ZONAUTARA.com – Uranus dan Neptunus telah lama dikenal oleh para ilmuwan sebagai raksasa es karena anggapan bahwa bagian dalamnya kaya akan air.
Namun demikian, studi terbaru oleh Universitas Zurich menemukan kunci lain untuk asumsi yang telah berusia puluhan tahun ini.
Dalam sebuah studi terobosan di jurnal Astronomy and Astrophysics, ditemukan bahwa planet-planet di luar tata surya ini mungkin jauh lebih berbatu daripada yang kita bayangkan sebelumnya, yang secara fundamental telah mendefinisikan ulang tata surya bagian luar.
Menurut studi tersebut, dengan menggunakan pendekatan simulasi inovatif yang menggabungkan model fisik dengan data observasi, para peneliti mengembangkan model interior yang tidak bias untuk kedua planet tersebut.
Temuan mereka menunjukkan bahwa Uranus dan Neptunus mungkin didominasi oleh batuan daripada air, atau mengandung kombinasi apa pun di antaranya.
“Klasifikasi raksasa es terlalu disederhanakan karena Uranus dan Neptunus masih kurang dipahami,” jelas Luca Morf, penulis utama studi tersebut.
Penelitian ini menantang asumsi lama bahwa planet-planet ini pasti kaya akan es, membuka kemungkinan baru untuk memahami sifat sebenarnya.
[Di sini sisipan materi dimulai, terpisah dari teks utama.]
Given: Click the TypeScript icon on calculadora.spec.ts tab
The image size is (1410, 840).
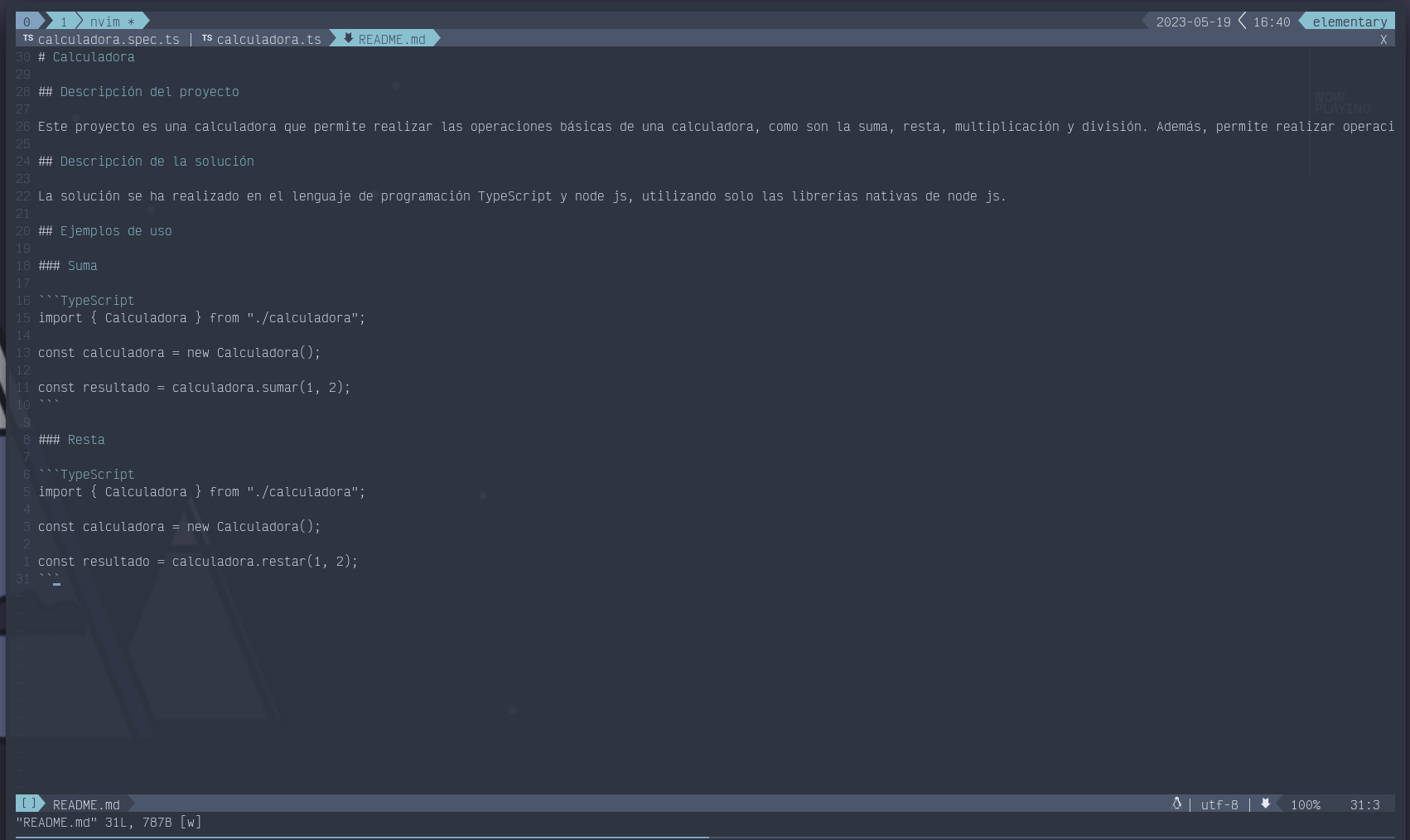Looking at the screenshot, I should click(x=28, y=38).
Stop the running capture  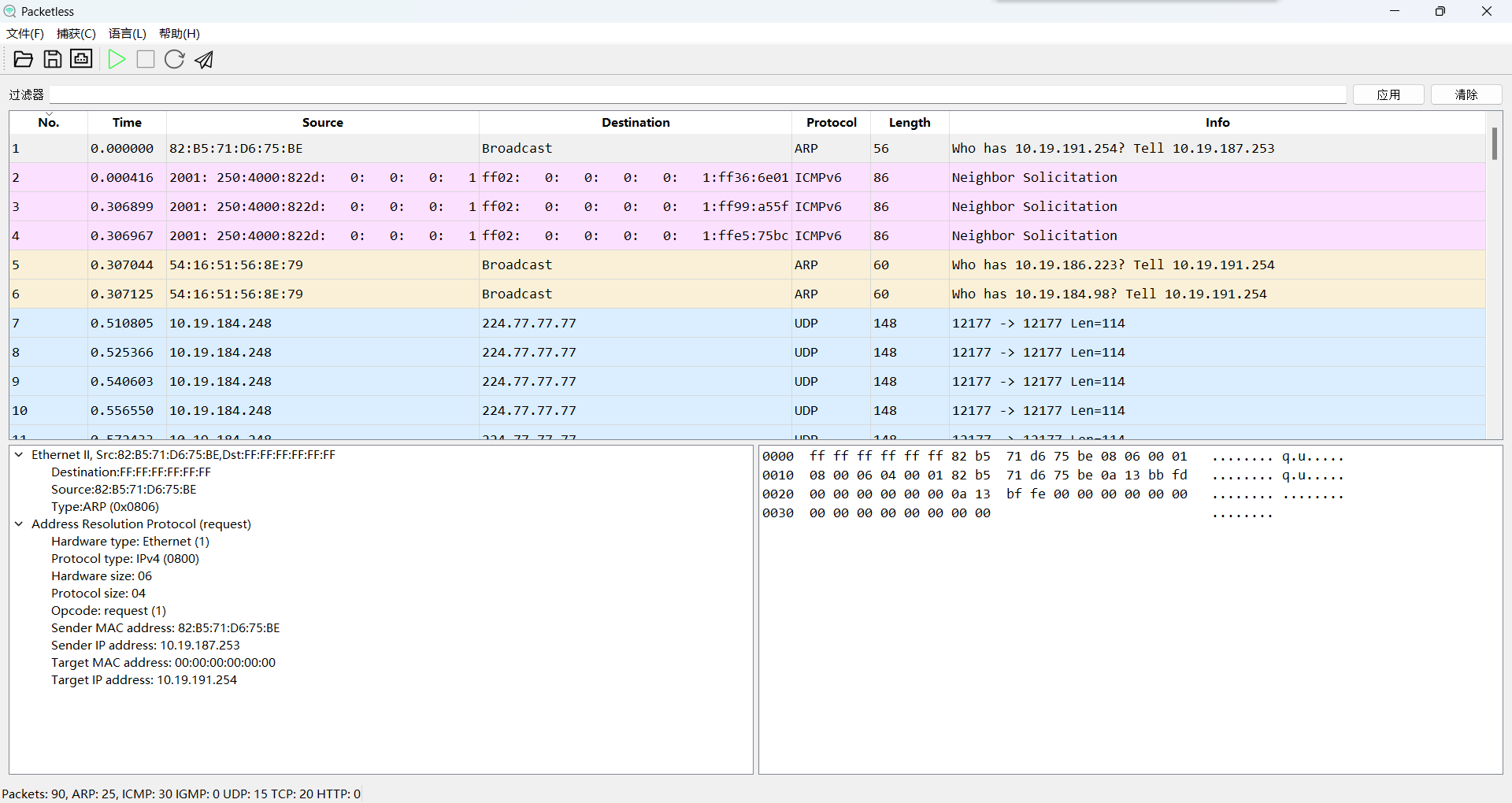(x=145, y=59)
Makalah ini juga menjelaskan medan magnet misterius planet-planet tersebut.
Neptunus dan Uranus memiliki kutub magnet multi-arah, tidak seperti Bumi yang hanya terpolarisasi utara-selatan.
Para ilmuwan telah menemukan bahwa keberadaan lapisan air ionik yang ditemukan di planet-planet tersebut menciptakan struktur magnet non-dipolar ini, dengan medan Uranus terbentuk di bawah medan Neptunus.
Meskipun kemajuan tersebut telah dicapai, para peneliti bersikeras bahwa pesawat ruang angkasa khusus diperlukan untuk menetapkan dengan tingkat kepastian yang tinggi apakah planet-planet ini benar-benar raksasa es atau raksasa batu.